Most of Youd’s books are out of print, but his literary estate, which is run by two of his children, has been working for the past few years to salvage them from oblivion with smart new editions. The most recent of these is the marvellous “The Possessors,” from 1964, a moody, creepy horror-thriller that’s of a Cold War piece with “Invasion of the Body Snatchers” or “The Thing from Another Planet.” Christopher’s best known work aimed at grownups is “The Death of Grass,” a 1956 novel that unfolds in a near-future, post-apocalyptic Great Britain after a virus kills off most of the plants on the planet. (It was made into a terrible, “Mystery Science Theater”-worthy film in 1970, called “No Blade of Grass” after the book’s title in the United States, where it was first published over several issues of the Saturday Evening Post.) Supplies becomes scarce, gangs become common, and might makes right becomes the law of the land—think “The Walking Dead” but with food shortages instead of zombies. Along with Christopher’s “The World in Winter,” from 1962—published as “The Long Winter” in the States—it deserves recognition as a key antecedent of climate fiction, or cli-fi, another of our new century’s more notable genres.

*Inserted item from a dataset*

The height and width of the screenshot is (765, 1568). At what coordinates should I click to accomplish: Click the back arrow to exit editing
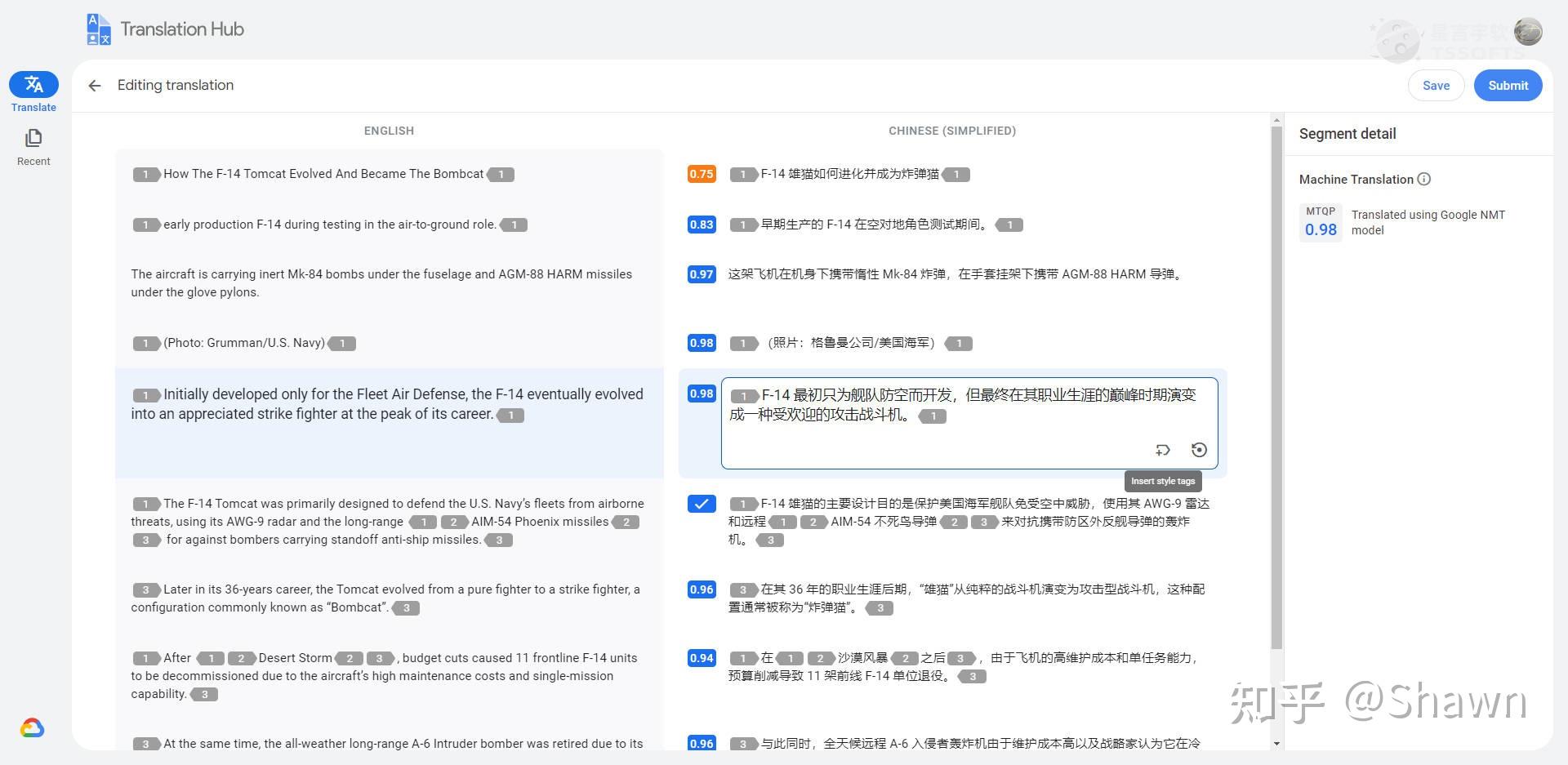[x=95, y=85]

Still, Christopher’s legacy surely rests with his Y.A. fiction, the Tripods Trilogy most of all. And, while the books continue to be read (SYLE will be releasing a new U.K. paperback edition of “The White Mountains” in August), one significant obstacle to a broader cultural resurgence for the trilogy is the dearth of any characters of color and the near total lack of important female characters. Shortly after Christopher’s death, the journalist Torie Bosch described, for Slate, the experience of rereading the books as an adult and noticing, for the first time, their casual sexism and occasional racial insensitivity. Christopher mitigated this shortcoming, but only somewhat, in the series’ prequel, which includes several women, young and grown, among its main characters. The book concludes with Laurie, its male British hero, coming to realize that Hanna, a smart young woman new to his group, might make a great leader for the nascent resistance.

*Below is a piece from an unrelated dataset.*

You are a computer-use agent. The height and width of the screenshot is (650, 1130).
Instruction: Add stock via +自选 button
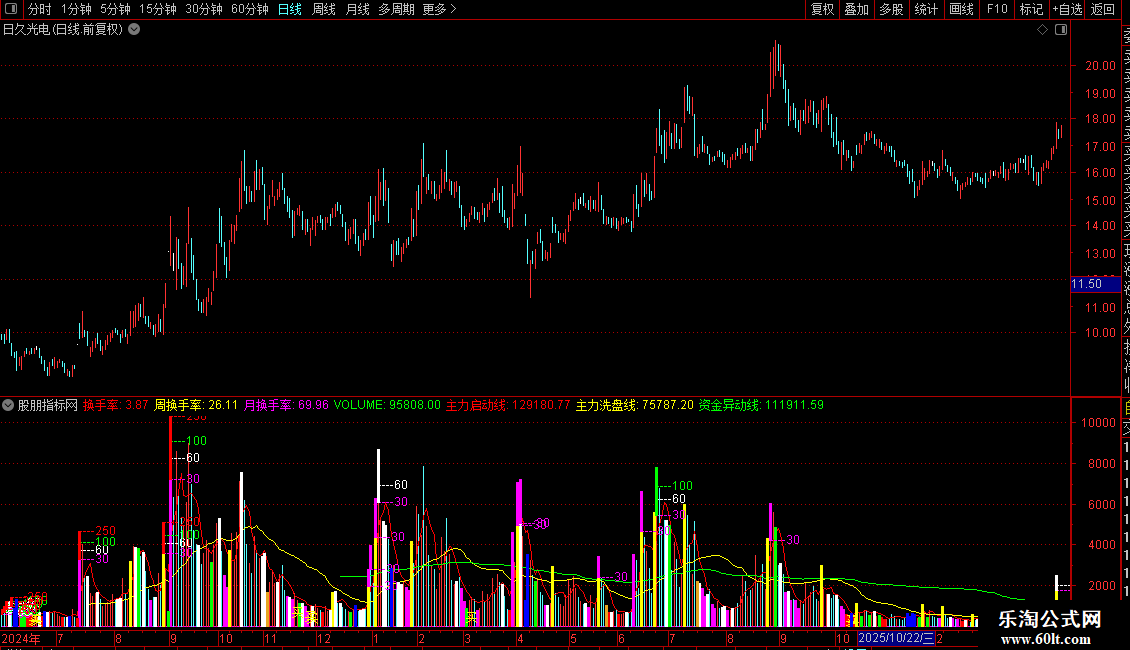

The need to sustain the struggle, even after apparent victory, is the note on which the trilogy concludes. “Are you ready for a new fight?” Will is asked by one of his friends. “A longer, less exciting one, with no great triumphs at the end?” Will agrees to stay connected with his friends and to fight, now, toward the never-ending goals of democracy and peace. The moral of Christopher’s story is that it’s only after monsters and Masters are defeated that the real hard work begins.